Après avoir été installé au siège qu’il ne quittera pas pour les 48 prochaines heures, il commande son drink fétiche : un Americano.
Les premières mains se déroulent plutôt bien mais assez rapidement la chance tourne : en quelques heures, son million de dollars est bien entamé et les perspectives de victoire sont plutôt minces. D’un discret geste de la main, Mr Lee interpelle le dirigeant du casino.
Pour se refaire il va utiliser un principe vieux comme le monde : l’effet de levier[1]. La théorie est simple, Mr Lee demande à la banque une avance de 10 millions de dollars (contre remboursement avec intérêts bien évidemment – le Bellagio n’est pas non plus une ONG), cela va lui permettre de jouer avec 10 fois sa mise initiale et donc de multiplier par autant ses gains potentiels (… ses pertes aussi…).
Au début, les résultats sont mirobolants : la veine est de la partie et les profits sont très substantiels (il a maintenant 13 millions de dollars en face des yeux !).

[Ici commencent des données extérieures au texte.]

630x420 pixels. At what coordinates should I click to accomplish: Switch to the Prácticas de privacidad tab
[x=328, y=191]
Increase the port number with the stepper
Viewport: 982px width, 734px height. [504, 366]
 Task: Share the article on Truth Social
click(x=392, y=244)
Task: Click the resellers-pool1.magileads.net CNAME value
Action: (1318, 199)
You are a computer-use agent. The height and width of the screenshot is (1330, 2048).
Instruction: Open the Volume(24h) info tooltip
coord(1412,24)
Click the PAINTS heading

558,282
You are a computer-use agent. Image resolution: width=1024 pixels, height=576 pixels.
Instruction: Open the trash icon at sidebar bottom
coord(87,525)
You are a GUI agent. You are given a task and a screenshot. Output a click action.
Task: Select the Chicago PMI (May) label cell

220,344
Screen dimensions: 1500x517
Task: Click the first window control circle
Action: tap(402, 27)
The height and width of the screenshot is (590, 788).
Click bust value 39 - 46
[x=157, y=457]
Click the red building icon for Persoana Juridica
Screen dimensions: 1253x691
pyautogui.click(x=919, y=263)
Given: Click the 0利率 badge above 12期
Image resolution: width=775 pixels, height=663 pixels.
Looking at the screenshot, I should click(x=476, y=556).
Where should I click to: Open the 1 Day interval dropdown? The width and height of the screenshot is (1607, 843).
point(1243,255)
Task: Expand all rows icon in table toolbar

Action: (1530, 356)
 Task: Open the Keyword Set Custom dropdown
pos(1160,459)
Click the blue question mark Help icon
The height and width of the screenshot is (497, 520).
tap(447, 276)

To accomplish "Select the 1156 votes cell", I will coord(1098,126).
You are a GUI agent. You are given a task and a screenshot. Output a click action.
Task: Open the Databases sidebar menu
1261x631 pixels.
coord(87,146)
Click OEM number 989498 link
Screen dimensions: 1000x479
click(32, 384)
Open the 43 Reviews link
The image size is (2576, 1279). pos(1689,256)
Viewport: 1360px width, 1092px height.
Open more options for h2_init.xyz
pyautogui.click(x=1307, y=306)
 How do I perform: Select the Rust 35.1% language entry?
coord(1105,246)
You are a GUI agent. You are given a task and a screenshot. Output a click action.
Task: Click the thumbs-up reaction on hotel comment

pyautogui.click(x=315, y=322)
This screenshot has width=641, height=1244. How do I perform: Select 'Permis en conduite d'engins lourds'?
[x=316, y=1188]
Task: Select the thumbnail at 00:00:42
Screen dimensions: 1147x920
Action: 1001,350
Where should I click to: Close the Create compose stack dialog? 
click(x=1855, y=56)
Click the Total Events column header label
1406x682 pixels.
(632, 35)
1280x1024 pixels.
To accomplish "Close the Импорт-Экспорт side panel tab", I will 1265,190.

Néanmoins, après quelques tours de cartes malheureux, sa pile de jetons passe de 13 millions de dollars à 5. Et c’est un vrai problème car rappelons qu’il en doit 10 au casino.
A ce moment-là, deux hommes à l’air plutôt patibulaire lui demandent de les suivre dans une pièce à l’écart : il est l’heure de passer à la caisse. Et Mr Lee n’a pas vraiment le choix : il doit trouver l’argent quoiqu’il en soit. Pour ce faire il cède ses actifs personnels qui lui tiennent pourtant vraiment à coeur, quel malheur de voir cette magnifique Rolls Phantom bradée pour une fraction de son prix d’achat… C’est la banqueroute.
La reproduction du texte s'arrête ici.